*Exercise data*:
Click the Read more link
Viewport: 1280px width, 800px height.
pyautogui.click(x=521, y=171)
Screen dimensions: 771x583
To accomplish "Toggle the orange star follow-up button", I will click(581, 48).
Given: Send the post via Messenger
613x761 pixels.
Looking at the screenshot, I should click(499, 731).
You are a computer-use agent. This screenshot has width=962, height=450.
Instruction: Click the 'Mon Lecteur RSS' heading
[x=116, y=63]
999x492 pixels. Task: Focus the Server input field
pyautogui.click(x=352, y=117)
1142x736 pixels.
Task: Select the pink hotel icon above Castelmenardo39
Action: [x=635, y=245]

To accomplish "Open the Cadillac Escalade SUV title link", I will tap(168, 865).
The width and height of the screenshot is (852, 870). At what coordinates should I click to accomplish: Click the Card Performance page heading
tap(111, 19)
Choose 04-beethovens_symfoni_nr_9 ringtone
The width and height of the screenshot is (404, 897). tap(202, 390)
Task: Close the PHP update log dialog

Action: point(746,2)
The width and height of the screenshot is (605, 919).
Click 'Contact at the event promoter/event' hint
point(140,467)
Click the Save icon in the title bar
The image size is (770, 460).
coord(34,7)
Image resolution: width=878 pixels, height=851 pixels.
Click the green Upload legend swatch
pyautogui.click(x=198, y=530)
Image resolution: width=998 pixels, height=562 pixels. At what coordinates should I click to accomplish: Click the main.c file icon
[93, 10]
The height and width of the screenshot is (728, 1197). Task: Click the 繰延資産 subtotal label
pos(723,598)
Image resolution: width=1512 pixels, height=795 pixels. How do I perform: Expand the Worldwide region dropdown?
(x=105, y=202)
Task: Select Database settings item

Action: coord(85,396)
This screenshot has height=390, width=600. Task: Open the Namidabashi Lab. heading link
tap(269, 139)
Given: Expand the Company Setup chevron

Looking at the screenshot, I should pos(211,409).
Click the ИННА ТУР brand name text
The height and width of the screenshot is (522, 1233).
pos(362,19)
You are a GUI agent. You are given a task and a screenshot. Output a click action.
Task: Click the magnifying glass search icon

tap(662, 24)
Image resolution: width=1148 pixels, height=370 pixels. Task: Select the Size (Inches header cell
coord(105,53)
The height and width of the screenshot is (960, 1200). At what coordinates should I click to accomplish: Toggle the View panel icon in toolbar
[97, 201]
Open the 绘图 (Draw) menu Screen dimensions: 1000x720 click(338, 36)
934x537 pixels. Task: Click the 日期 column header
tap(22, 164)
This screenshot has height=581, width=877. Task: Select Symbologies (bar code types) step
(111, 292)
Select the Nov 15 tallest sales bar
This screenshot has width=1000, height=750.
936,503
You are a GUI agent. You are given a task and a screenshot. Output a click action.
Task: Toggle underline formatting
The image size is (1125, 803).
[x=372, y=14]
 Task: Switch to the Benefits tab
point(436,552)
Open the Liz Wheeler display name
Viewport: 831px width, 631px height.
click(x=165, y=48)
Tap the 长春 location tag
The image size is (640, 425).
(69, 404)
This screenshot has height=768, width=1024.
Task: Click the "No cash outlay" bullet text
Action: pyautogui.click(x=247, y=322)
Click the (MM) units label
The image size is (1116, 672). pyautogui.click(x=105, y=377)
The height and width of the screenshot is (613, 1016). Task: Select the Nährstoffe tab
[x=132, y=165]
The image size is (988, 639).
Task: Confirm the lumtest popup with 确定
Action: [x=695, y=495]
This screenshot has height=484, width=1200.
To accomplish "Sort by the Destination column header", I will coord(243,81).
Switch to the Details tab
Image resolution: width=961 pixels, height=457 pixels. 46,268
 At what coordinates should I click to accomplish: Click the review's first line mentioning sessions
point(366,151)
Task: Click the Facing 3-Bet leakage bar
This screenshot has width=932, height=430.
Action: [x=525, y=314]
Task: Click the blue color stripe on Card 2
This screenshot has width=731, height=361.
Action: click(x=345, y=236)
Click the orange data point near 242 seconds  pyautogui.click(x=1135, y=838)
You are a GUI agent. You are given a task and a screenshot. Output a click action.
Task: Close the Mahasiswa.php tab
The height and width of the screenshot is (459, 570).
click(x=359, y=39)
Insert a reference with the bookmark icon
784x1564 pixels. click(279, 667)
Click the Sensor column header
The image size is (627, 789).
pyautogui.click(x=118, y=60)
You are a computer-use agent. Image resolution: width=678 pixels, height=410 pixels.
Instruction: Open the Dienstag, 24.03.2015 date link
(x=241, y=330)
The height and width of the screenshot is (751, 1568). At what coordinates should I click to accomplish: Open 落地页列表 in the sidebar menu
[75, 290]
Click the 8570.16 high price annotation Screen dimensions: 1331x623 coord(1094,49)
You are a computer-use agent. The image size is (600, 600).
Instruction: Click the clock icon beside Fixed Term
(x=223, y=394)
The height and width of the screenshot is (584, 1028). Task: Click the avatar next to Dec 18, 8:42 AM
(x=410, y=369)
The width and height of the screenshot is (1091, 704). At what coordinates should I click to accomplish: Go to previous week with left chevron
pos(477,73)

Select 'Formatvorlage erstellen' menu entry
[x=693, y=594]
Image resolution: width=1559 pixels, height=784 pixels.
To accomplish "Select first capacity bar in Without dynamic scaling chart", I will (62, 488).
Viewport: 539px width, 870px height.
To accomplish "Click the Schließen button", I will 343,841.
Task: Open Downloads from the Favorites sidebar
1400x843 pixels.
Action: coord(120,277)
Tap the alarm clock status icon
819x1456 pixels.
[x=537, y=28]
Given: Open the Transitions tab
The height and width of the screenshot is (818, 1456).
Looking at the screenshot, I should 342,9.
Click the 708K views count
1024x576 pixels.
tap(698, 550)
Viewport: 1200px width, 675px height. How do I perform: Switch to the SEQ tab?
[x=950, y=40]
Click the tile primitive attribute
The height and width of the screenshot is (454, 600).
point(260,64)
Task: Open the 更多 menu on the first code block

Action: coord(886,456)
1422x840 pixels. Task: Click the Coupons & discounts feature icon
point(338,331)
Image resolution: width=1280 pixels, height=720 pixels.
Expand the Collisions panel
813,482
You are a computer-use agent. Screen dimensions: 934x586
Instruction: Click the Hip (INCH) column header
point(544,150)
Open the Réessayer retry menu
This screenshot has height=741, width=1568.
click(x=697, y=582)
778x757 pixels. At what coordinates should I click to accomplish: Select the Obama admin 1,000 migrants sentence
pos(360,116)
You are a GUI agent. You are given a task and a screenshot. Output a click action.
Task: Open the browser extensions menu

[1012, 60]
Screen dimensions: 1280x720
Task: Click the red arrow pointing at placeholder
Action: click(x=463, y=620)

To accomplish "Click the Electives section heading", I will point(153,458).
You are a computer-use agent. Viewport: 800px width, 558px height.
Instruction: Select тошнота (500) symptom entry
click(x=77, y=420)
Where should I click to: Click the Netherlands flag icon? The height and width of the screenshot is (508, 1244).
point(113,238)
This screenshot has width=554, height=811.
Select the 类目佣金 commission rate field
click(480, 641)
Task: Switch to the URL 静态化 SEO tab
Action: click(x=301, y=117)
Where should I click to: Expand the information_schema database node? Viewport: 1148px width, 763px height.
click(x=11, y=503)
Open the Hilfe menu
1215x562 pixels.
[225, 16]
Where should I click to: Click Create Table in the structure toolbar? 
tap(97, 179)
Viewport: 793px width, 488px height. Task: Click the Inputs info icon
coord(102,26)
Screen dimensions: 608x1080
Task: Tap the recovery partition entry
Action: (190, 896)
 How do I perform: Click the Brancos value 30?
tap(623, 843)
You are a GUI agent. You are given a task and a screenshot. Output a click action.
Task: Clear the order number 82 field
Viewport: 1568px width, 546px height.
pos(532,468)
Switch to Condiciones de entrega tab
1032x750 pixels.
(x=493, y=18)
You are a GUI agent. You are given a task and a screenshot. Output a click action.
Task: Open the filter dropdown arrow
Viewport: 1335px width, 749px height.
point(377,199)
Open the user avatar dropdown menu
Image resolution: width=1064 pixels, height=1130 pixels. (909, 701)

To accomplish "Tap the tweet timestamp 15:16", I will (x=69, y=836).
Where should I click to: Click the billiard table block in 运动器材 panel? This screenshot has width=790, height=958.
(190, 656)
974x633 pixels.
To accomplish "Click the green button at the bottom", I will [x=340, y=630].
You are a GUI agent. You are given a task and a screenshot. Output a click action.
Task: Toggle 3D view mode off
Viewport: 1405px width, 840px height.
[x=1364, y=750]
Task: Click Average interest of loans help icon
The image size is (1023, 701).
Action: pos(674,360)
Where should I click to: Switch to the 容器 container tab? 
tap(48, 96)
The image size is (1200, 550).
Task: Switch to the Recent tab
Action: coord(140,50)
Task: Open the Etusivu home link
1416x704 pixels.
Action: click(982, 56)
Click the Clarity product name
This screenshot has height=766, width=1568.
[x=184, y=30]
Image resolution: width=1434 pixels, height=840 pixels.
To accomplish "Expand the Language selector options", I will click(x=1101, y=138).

*Description of the task*:
Look above for the line with "934x537 pixels. Task: Click"; retype exactly that line, every line after it up to the line with "Task: Click the Facing 3-Bet leakage bar", and that line too, nothing else.

*Answer for the task*:
934x537 pixels. Task: Click the 日期 column header
tap(22, 164)
This screenshot has height=581, width=877. Task: Select Symbologies (bar code types) step
(111, 292)
Select the Nov 15 tallest sales bar
This screenshot has width=1000, height=750.
936,503
You are a GUI agent. You are given a task and a screenshot. Output a click action.
Task: Toggle underline formatting
The image size is (1125, 803).
[x=372, y=14]
 Task: Switch to the Benefits tab
point(436,552)
Open the Liz Wheeler display name
Viewport: 831px width, 631px height.
click(x=165, y=48)
Tap the 长春 location tag
The image size is (640, 425).
(69, 404)
This screenshot has height=768, width=1024.
Task: Click the "No cash outlay" bullet text
Action: pyautogui.click(x=247, y=322)
Click the (MM) units label
The image size is (1116, 672). pyautogui.click(x=105, y=377)
The height and width of the screenshot is (613, 1016). Task: Select the Nährstoffe tab
[x=132, y=165]
The image size is (988, 639).
Task: Confirm the lumtest popup with 确定
Action: [x=695, y=495]
This screenshot has height=484, width=1200.
To accomplish "Sort by the Destination column header", I will coord(243,81).
Switch to the Details tab
Image resolution: width=961 pixels, height=457 pixels. 46,268
 At what coordinates should I click to accomplish: Click the review's first line mentioning sessions
point(366,151)
Task: Click the Facing 3-Bet leakage bar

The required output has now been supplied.